> EXERCISE INPUT:

▽

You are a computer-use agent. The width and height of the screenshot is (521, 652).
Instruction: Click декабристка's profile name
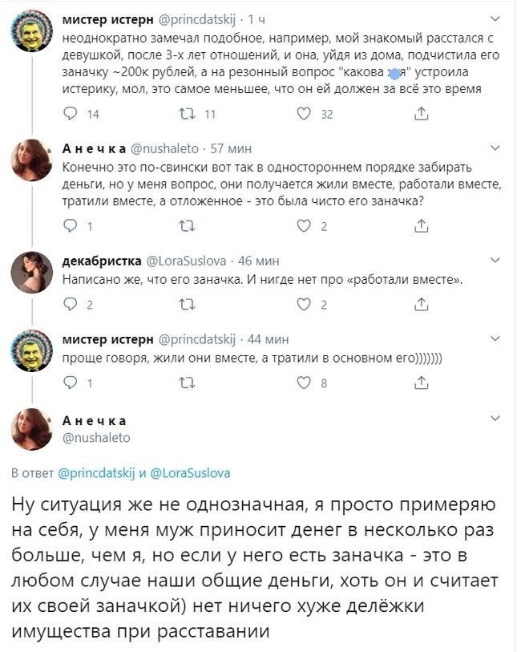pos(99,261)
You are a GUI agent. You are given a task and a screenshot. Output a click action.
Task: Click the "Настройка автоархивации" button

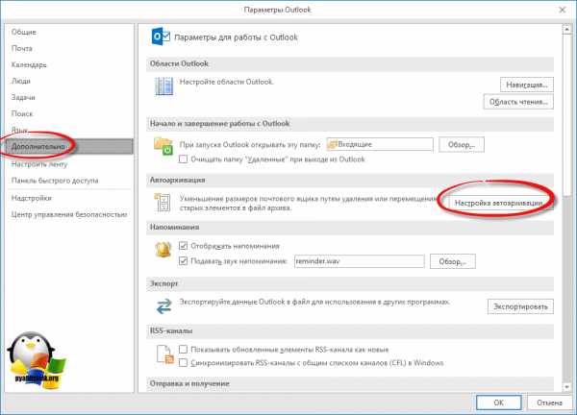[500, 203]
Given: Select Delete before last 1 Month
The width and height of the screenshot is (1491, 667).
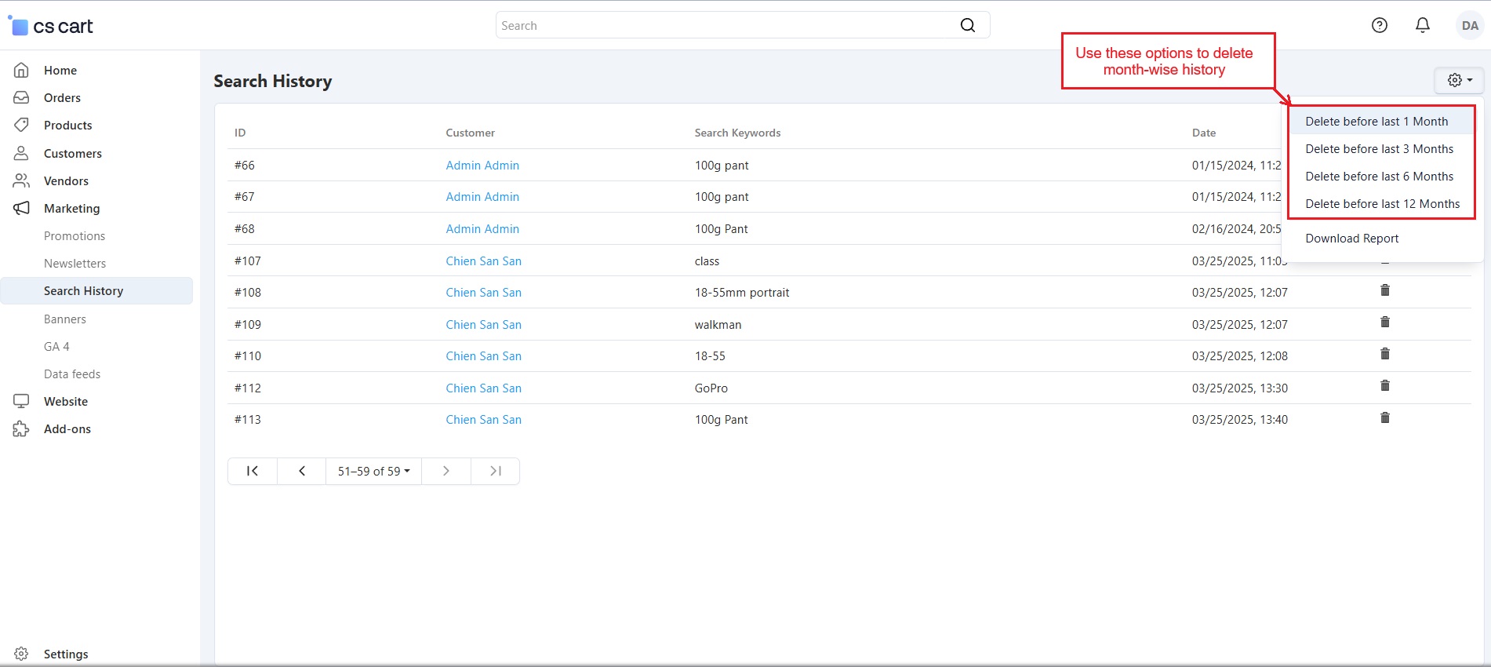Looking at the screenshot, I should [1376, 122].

△
▽

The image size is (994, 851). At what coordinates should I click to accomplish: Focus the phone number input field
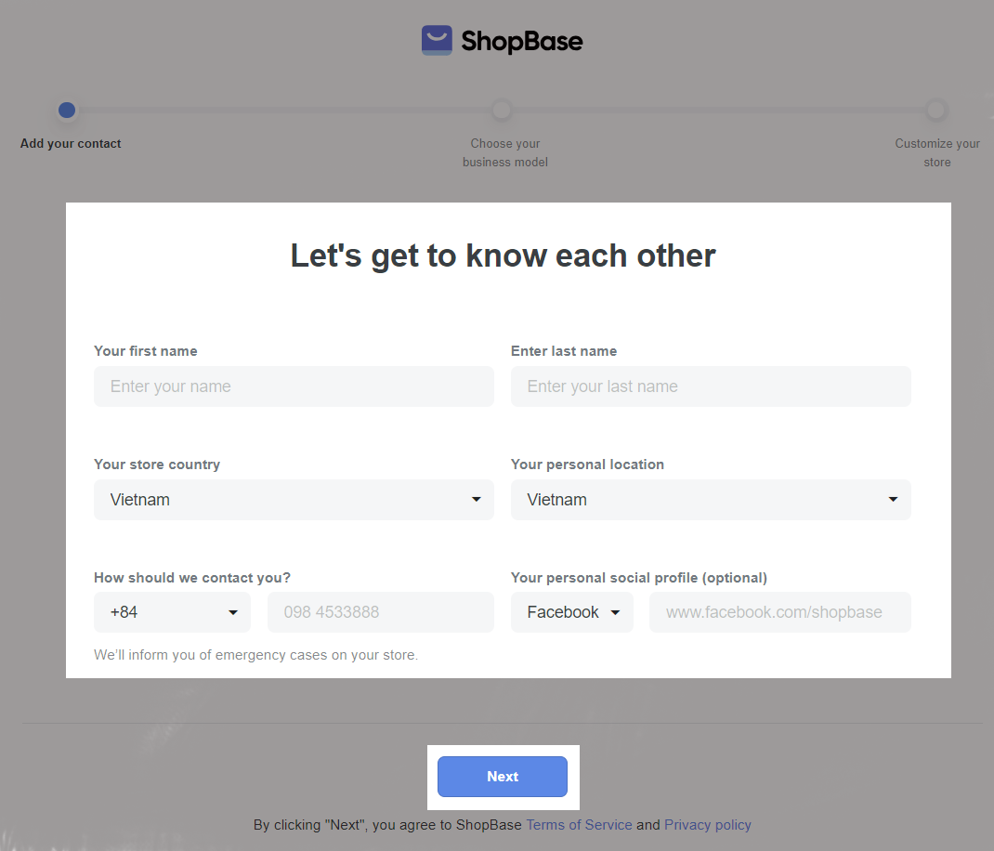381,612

△

> WORK ORDER: Each line in the material with "agent" in it must be reported.

> ANSWER:
You are a computer-use agent. The width and height of the screenshot is (521, 652).
You are a GUI agent. You are given a task and a screenshot. Output a click action.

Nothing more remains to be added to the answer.